AI / Wanderings 2026
The $400 Million Machine That Changed Everything
ASML's EUV lithography machine is the most underestimated feat of engineering in the world. Here's why.

Moore's Law hit a wall in 2015.
We'd spent 50 years cutting transistors in half every two years. Process nodes got smaller. Speeds got faster. Cost per computation dropped exponentially. It was the defining pattern of technology.
Then it stopped working.
When you're trying to etch features smaller than the wavelength of light, you can't use normal lithography anymore. The physics breaks. You're at the wall.
Everyone thought we were done. That's when ASML broke through.
The Engineering
They invented EUV—extreme ultraviolet lithography.
Here's how it works: you fire a laser at a droplet of tin traveling at 250 kilometers per hour. You have to hit it three times in a 20-microsecond window. When you do, the tin heats to 220,000 Kelvin—40 times hotter than the surface of the sun.

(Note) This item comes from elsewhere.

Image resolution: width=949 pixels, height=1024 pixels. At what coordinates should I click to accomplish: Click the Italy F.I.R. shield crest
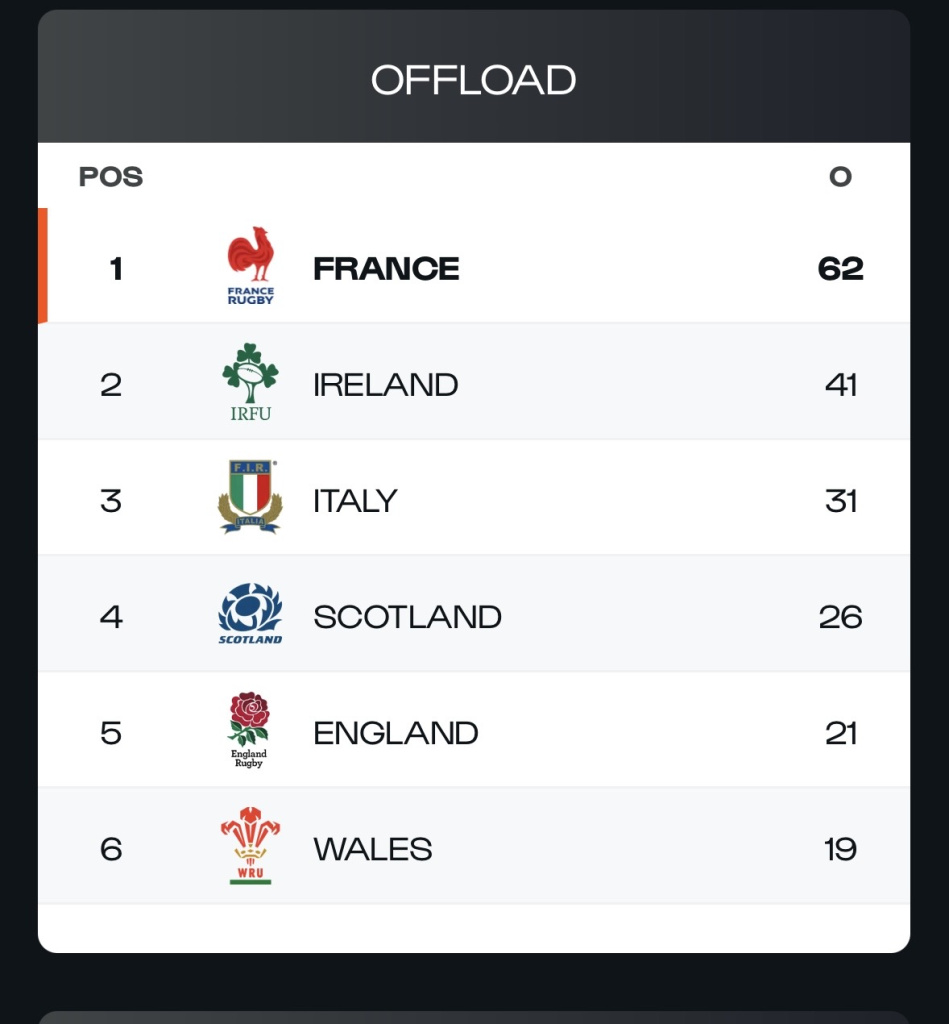[250, 497]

At that temperature, the tin emits extreme ultraviolet light at exactly the wavelength you need. That light reflects off mirrors to etch circuit patterns onto silicon.

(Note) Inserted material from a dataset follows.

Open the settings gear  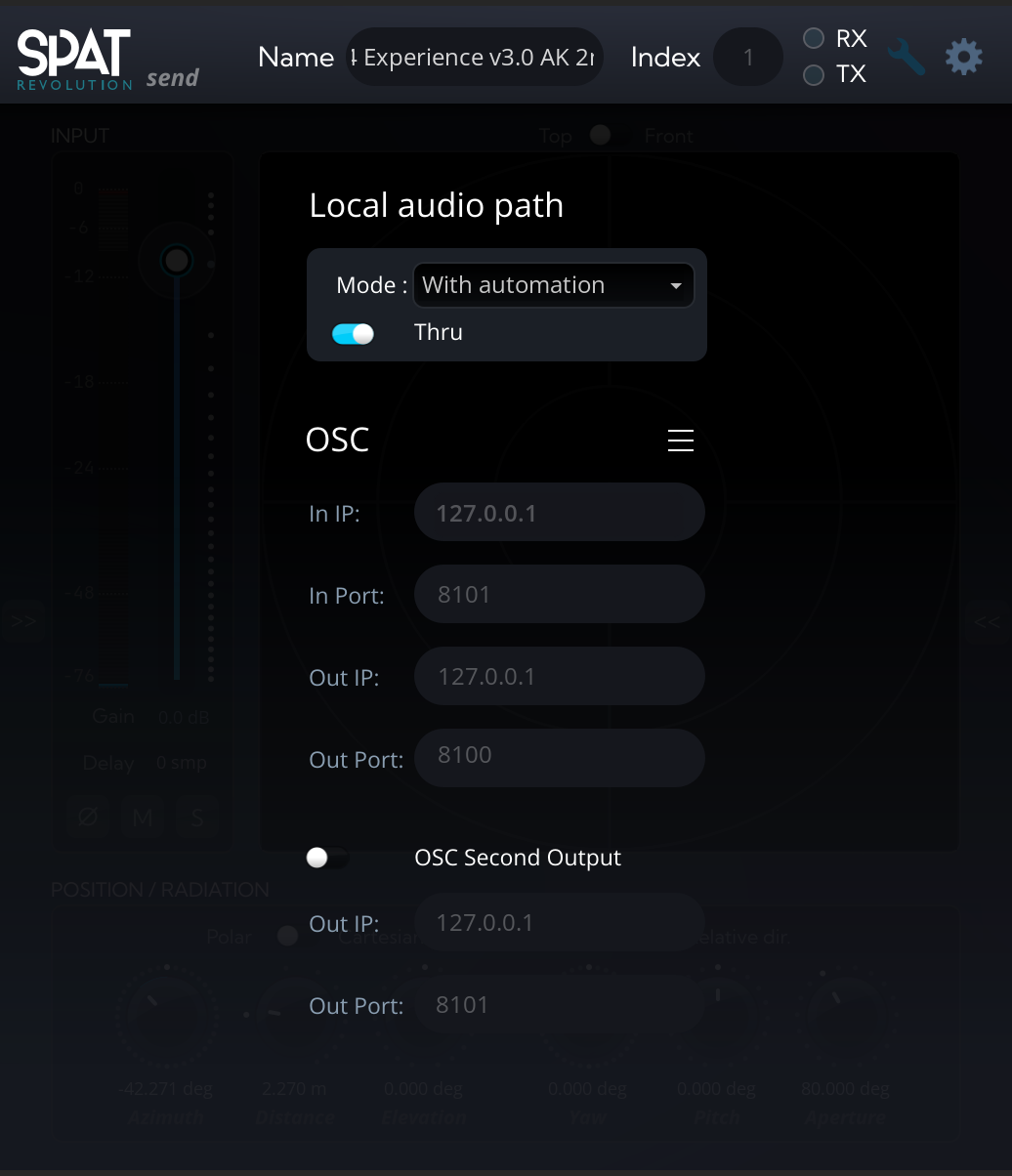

They do this 50,000 times per second. Every single hit has to be precise.
The mirrors are polished to such smoothness that if you scaled them to the size of Germany, the biggest bump would be one millimeter. One millimeter across a continent.
The entire machine costs $400 million. It weighs 180 tons. It ships in 250 containers. That's 25 trucks and 7 Boeing 747s.
One nanometer precision. Seven hundred billion dollars of semiconductor value flowing out of it annually.
Why This Matters
EUV wasn't inevitable. For 50 years, people said "we can't shrink anymore, it's physics." And they were right about the physics. But they were wrong about whether you could engineer around it.
When EUV was being developed in the 1980s, the pioneer literally got laughed off stage at conferences. "This will never work." "It's 50 years away." "You're chasing fantasy."
Twenty years of patient capital. Billions in R&D. Dead ends and breakthroughs. Breakthroughs and dead ends again.
And then it worked. And it kept working. And we got another decade of Moore's Law.
That $400 million machine is sitting in fabs in the Netherlands, California, and South Korea. Every advanced AI chip that exists—your GPT-4 inference, your neural net training, every military system that relies on advanced semiconductors—it's using patterns etched by something a pioneer was ridiculed for building in 1980.
The Real Insight
This is what progress actually looks like.
Not disruption. Not "move fast and break things." Not venture capital speed. It's patient. It's unglamorous. It's engineers grinding on physics problems for decades while everyone else says it's impossible.
It's refusing to accept the wall.
Most of the world's technical problems aren't actually unsolvable. They're just on the other side of someone spending 20 years and a billion dollars to crack them. The people who crack them are unreasonable. They're the ones who stare at consensus impossibility and say "not in my timeline."
The 10-Year Window
Here's what keeps me up at night: we have a 10-year window where the semiconductor advantage matters.
China can't buy EUV machines anymore—export controls. They can't build them—ASML is the only manufacturer and they're Dutch and they cooperate with Western policy.
That gives the U.S. a genuine structural advantage in advanced computing. It won't last. China's investing in their own lithography. EUV will eventually be everywhere.
But right now? Right now the West has the machine. And that machine determines who wins the AI race.
The Unreasonable People
The reason we have EUV is because one person refused to accept that Moore's Law had to die.
The reason we have AI is because Gary Marcus, Yann LeCun, and others refused to accept that deep learning was the end of the story, even when everyone else was calling them Luddites.
The reason we have nuclear energy, space flight, and the internet is because unreasonable people kept going when reasonable people said it was impossible.
This is the actual lesson of EUV. It's not "buy semiconductor stocks." It's "pay attention to the unreasonable people doing decade-long work on unsexy problems that everyone says are impossible."
They're the only ones actually moving the needle.
The $400 million machine in the Netherlands is worth looking at—not because of the specs, but because of what it represents. It's proof that Moore's Law isn't dead. It's proof that engineering can break through physics. It's proof that patience and unreasonable conviction can achieve what consensus says is impossible.
And if you want to understand where technology's actually going, stop looking at the disruption narratives. Look for the foundational engineering breakthroughs. Look for the expensive, unsexy machines. Look for the people building them despite being laughed at.
That's where the future actually lives.